■ **Aim of the exercise**
Print the data that follows exactly, leaving nothing out.

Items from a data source

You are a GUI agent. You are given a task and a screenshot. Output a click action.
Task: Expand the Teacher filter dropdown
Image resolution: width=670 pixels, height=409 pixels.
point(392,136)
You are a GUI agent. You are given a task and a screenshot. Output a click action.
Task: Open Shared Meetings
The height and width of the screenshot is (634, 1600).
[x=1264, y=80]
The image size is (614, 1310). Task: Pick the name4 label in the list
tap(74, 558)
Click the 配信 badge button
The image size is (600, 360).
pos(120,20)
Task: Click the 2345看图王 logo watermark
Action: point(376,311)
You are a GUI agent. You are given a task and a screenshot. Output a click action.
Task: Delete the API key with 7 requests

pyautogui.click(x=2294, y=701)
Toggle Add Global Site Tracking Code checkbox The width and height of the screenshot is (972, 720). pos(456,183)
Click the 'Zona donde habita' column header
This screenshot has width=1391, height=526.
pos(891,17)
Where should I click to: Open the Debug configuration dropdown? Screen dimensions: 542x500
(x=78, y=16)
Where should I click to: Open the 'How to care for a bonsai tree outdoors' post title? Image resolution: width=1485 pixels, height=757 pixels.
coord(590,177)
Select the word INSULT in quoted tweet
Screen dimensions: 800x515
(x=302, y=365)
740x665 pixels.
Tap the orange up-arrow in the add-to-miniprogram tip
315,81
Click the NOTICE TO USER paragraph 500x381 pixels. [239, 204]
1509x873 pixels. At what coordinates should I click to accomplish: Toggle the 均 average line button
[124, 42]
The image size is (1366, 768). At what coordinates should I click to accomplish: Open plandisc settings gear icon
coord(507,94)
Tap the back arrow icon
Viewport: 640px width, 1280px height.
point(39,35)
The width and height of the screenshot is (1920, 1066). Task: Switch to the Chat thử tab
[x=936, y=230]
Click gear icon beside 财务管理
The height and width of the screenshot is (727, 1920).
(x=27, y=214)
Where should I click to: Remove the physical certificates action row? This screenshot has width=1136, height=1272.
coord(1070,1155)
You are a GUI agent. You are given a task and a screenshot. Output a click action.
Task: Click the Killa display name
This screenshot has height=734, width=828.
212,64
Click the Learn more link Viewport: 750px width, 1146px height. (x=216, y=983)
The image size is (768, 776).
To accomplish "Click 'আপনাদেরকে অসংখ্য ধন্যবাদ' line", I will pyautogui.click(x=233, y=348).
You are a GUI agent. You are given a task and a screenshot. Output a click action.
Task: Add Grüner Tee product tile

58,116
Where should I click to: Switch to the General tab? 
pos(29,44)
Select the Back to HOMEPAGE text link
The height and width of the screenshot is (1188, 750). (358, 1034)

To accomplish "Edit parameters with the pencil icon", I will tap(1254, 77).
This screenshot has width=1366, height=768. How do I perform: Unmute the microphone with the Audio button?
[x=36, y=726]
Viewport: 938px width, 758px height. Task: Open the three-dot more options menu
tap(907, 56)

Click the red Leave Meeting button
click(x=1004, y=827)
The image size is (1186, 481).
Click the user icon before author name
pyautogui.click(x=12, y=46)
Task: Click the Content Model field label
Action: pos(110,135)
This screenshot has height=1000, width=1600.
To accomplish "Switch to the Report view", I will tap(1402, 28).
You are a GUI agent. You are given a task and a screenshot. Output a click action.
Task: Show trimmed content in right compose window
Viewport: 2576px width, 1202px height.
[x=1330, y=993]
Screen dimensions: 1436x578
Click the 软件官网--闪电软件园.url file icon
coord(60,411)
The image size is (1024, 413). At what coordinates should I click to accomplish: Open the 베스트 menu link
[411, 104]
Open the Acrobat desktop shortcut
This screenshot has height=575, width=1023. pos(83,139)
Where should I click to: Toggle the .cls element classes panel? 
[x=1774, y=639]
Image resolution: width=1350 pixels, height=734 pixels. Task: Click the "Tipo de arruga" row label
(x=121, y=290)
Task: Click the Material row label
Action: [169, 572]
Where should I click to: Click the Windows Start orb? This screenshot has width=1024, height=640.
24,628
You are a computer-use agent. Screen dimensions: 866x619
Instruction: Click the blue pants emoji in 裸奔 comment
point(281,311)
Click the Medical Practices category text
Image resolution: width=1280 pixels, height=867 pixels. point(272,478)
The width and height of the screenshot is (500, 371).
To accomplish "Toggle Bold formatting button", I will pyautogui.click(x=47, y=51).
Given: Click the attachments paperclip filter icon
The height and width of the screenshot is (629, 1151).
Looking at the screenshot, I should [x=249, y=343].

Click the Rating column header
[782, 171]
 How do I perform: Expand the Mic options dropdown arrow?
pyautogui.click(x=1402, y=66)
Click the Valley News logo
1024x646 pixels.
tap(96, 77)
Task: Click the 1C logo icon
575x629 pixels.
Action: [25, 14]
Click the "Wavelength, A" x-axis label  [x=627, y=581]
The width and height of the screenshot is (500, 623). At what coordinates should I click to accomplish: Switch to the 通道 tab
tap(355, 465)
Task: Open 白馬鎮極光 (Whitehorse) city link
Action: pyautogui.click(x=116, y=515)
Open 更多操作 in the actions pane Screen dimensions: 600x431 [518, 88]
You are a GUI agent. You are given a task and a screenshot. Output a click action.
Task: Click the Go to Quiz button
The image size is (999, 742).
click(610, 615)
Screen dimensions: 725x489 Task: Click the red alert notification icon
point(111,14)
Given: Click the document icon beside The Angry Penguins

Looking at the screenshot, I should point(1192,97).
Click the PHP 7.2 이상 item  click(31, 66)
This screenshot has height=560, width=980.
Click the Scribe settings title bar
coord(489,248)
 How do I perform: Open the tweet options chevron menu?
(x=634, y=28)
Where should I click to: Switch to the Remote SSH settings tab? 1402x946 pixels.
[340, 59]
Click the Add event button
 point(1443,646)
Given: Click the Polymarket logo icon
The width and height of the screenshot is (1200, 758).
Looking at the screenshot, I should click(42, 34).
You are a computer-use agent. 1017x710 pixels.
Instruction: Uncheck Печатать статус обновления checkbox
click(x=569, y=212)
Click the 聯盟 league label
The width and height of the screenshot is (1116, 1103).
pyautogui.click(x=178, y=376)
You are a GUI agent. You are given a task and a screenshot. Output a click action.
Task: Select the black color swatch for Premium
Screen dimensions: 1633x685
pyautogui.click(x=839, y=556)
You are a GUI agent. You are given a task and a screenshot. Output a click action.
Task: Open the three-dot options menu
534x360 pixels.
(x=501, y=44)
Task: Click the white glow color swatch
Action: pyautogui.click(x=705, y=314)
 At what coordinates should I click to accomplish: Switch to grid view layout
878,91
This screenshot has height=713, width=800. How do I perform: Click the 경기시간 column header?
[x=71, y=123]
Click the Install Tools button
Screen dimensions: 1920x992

■ **Solution below**
You are a GUI agent. You are given a task and a screenshot. Output a click action.
Task: Expand the Teacher filter dropdown
Image resolution: width=670 pixels, height=409 pixels.
point(392,136)
You are a GUI agent. You are given a task and a screenshot. Output a click action.
Task: Open Shared Meetings
The height and width of the screenshot is (634, 1600).
[x=1264, y=80]
The image size is (614, 1310). Task: Pick the name4 label in the list
tap(74, 558)
Click the 配信 badge button
The image size is (600, 360).
pos(120,20)
Task: Click the 2345看图王 logo watermark
Action: point(376,311)
You are a GUI agent. You are given a task and a screenshot. Output a click action.
Task: Delete the API key with 7 requests

pyautogui.click(x=2294, y=701)
Toggle Add Global Site Tracking Code checkbox The width and height of the screenshot is (972, 720). pos(456,183)
Click the 'Zona donde habita' column header
This screenshot has width=1391, height=526.
pos(891,17)
Where should I click to: Open the Debug configuration dropdown? Screen dimensions: 542x500
(x=78, y=16)
Where should I click to: Open the 'How to care for a bonsai tree outdoors' post title? Image resolution: width=1485 pixels, height=757 pixels.
coord(590,177)
Select the word INSULT in quoted tweet
Screen dimensions: 800x515
(x=302, y=365)
740x665 pixels.
Tap the orange up-arrow in the add-to-miniprogram tip
315,81
Click the NOTICE TO USER paragraph 500x381 pixels. [239, 204]
1509x873 pixels. At what coordinates should I click to accomplish: Toggle the 均 average line button
[124, 42]
The image size is (1366, 768). At what coordinates should I click to accomplish: Open plandisc settings gear icon
coord(507,94)
Tap the back arrow icon
Viewport: 640px width, 1280px height.
point(39,35)
The width and height of the screenshot is (1920, 1066). Task: Switch to the Chat thử tab
[x=936, y=230]
Click gear icon beside 财务管理
The height and width of the screenshot is (727, 1920).
(x=27, y=214)
Where should I click to: Remove the physical certificates action row? This screenshot has width=1136, height=1272.
coord(1070,1155)
You are a GUI agent. You are given a task and a screenshot. Output a click action.
Task: Click the Killa display name
This screenshot has height=734, width=828.
212,64
Click the Learn more link Viewport: 750px width, 1146px height. (x=216, y=983)
The image size is (768, 776).
To accomplish "Click 'আপনাদেরকে অসংখ্য ধন্যবাদ' line", I will pyautogui.click(x=233, y=348).
You are a GUI agent. You are given a task and a screenshot. Output a click action.
Task: Add Grüner Tee product tile

58,116
Where should I click to: Switch to the General tab? 
pos(29,44)
Select the Back to HOMEPAGE text link
The height and width of the screenshot is (1188, 750). (358, 1034)

To accomplish "Edit parameters with the pencil icon", I will tap(1254, 77).
This screenshot has width=1366, height=768. How do I perform: Unmute the microphone with the Audio button?
[x=36, y=726]
Viewport: 938px width, 758px height. Task: Open the three-dot more options menu
tap(907, 56)

Click the red Leave Meeting button
click(x=1004, y=827)
The image size is (1186, 481).
Click the user icon before author name
pyautogui.click(x=12, y=46)
Task: Click the Content Model field label
Action: pos(110,135)
This screenshot has height=1000, width=1600.
To accomplish "Switch to the Report view", I will tap(1402, 28).
You are a GUI agent. You are given a task and a screenshot. Output a click action.
Task: Show trimmed content in right compose window
Viewport: 2576px width, 1202px height.
[x=1330, y=993]
Screen dimensions: 1436x578
Click the 软件官网--闪电软件园.url file icon
coord(60,411)
The image size is (1024, 413). At what coordinates should I click to accomplish: Open the 베스트 menu link
[411, 104]
Open the Acrobat desktop shortcut
This screenshot has height=575, width=1023. pos(83,139)
Where should I click to: Toggle the .cls element classes panel? 
[x=1774, y=639]
Image resolution: width=1350 pixels, height=734 pixels. Task: Click the "Tipo de arruga" row label
(x=121, y=290)
Task: Click the Material row label
Action: [169, 572]
Where should I click to: Click the Windows Start orb? This screenshot has width=1024, height=640.
24,628
You are a computer-use agent. Screen dimensions: 866x619
Instruction: Click the blue pants emoji in 裸奔 comment
point(281,311)
Click the Medical Practices category text
Image resolution: width=1280 pixels, height=867 pixels. point(272,478)
The width and height of the screenshot is (500, 371).
To accomplish "Toggle Bold formatting button", I will pyautogui.click(x=47, y=51).
Given: Click the attachments paperclip filter icon
The height and width of the screenshot is (629, 1151).
Looking at the screenshot, I should [x=249, y=343].

Click the Rating column header
[782, 171]
 How do I perform: Expand the Mic options dropdown arrow?
pyautogui.click(x=1402, y=66)
Click the Valley News logo
1024x646 pixels.
tap(96, 77)
Task: Click the 1C logo icon
575x629 pixels.
Action: [25, 14]
Click the "Wavelength, A" x-axis label  [x=627, y=581]
The width and height of the screenshot is (500, 623). At what coordinates should I click to accomplish: Switch to the 通道 tab
tap(355, 465)
Task: Open 白馬鎮極光 (Whitehorse) city link
Action: pyautogui.click(x=116, y=515)
Open 更多操作 in the actions pane Screen dimensions: 600x431 [518, 88]
You are a GUI agent. You are given a task and a screenshot. Output a click action.
Task: Click the Go to Quiz button
The image size is (999, 742).
click(610, 615)
Screen dimensions: 725x489 Task: Click the red alert notification icon
point(111,14)
Given: Click the document icon beside The Angry Penguins

Looking at the screenshot, I should point(1192,97).
Click the PHP 7.2 이상 item  click(31, 66)
This screenshot has height=560, width=980.
Click the Scribe settings title bar
coord(489,248)
 How do I perform: Open the tweet options chevron menu?
(x=634, y=28)
Where should I click to: Switch to the Remote SSH settings tab? 1402x946 pixels.
[340, 59]
Click the Add event button
 point(1443,646)
Given: Click the Polymarket logo icon
The width and height of the screenshot is (1200, 758).
Looking at the screenshot, I should click(42, 34).
You are a computer-use agent. 1017x710 pixels.
Instruction: Uncheck Печатать статус обновления checkbox
click(x=569, y=212)
Click the 聯盟 league label
The width and height of the screenshot is (1116, 1103).
pyautogui.click(x=178, y=376)
You are a GUI agent. You are given a task and a screenshot. Output a click action.
Task: Select the black color swatch for Premium
Screen dimensions: 1633x685
pyautogui.click(x=839, y=556)
You are a GUI agent. You are given a task and a screenshot. Output a click action.
Task: Open the three-dot options menu
534x360 pixels.
(x=501, y=44)
Task: Click the white glow color swatch
Action: pyautogui.click(x=705, y=314)
 At what coordinates should I click to accomplish: Switch to grid view layout
878,91
This screenshot has height=713, width=800. How do I perform: Click the 경기시간 column header?
[x=71, y=123]
Click the Install Tools button
Screen dimensions: 1920x992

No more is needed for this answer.